### [EXERCISE INPUT]
·····
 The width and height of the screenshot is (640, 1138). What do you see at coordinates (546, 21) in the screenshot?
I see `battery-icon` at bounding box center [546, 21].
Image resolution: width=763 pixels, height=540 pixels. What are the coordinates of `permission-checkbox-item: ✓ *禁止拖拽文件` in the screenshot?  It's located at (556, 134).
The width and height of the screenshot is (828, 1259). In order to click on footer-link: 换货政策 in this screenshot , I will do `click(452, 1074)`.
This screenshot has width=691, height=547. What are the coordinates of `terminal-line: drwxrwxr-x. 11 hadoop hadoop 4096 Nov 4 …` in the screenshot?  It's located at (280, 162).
·····
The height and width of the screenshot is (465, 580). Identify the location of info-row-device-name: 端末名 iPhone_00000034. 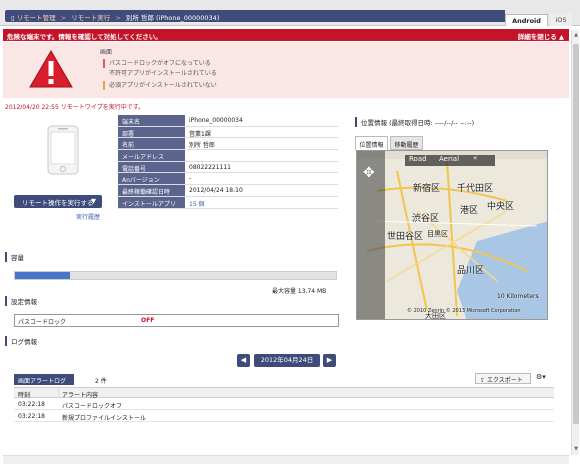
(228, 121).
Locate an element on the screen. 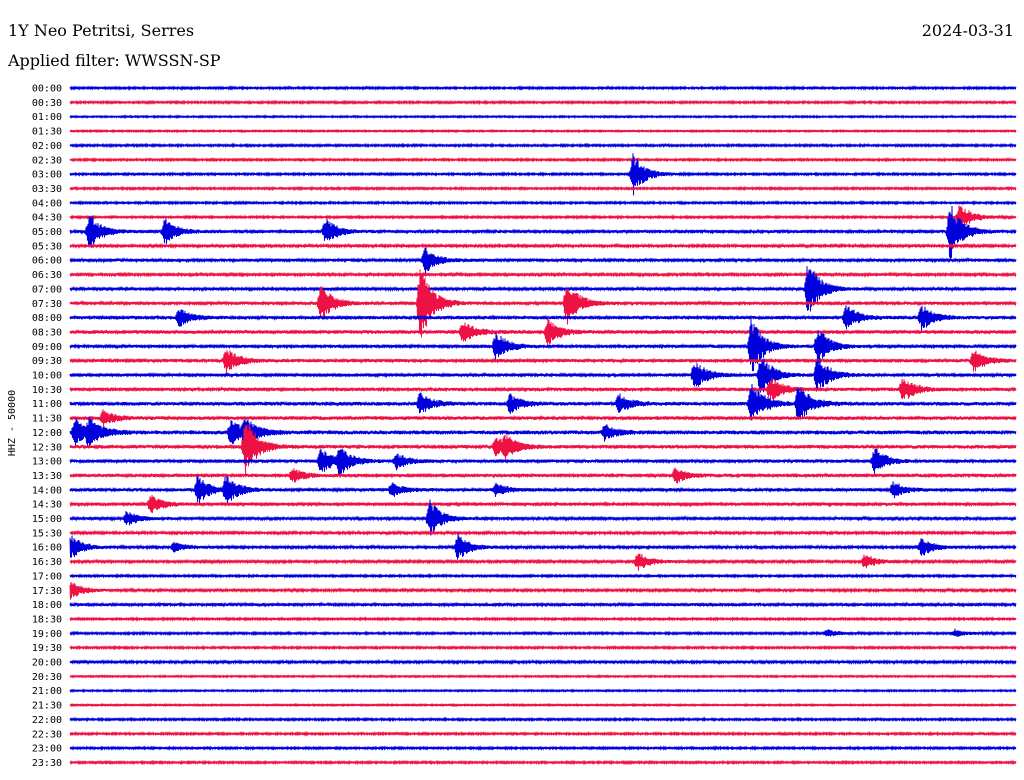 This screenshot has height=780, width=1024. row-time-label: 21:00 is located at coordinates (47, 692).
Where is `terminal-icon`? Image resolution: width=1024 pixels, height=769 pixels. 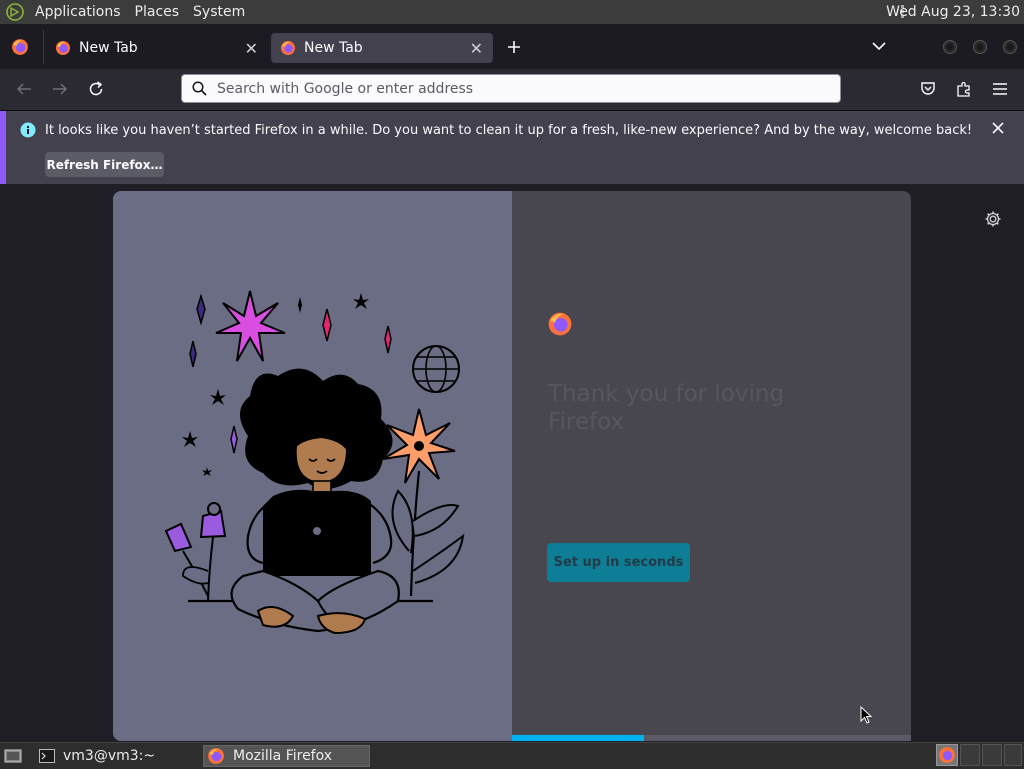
·····
Copy the material above word for word, from the line that contains "The width and height of the screenshot is (640, 1138)." through the line that contains "This screenshot has width=691, height=547.", both included.

 The width and height of the screenshot is (640, 1138). What do you see at coordinates (546, 21) in the screenshot?
I see `battery-icon` at bounding box center [546, 21].
Image resolution: width=763 pixels, height=540 pixels. What are the coordinates of `permission-checkbox-item: ✓ *禁止拖拽文件` in the screenshot?  It's located at (556, 134).
The width and height of the screenshot is (828, 1259). In order to click on footer-link: 换货政策 in this screenshot , I will do `click(452, 1074)`.
This screenshot has width=691, height=547. What are the coordinates of `terminal-line: drwxrwxr-x. 11 hadoop hadoop 4096 Nov 4 …` in the screenshot?  It's located at (280, 162).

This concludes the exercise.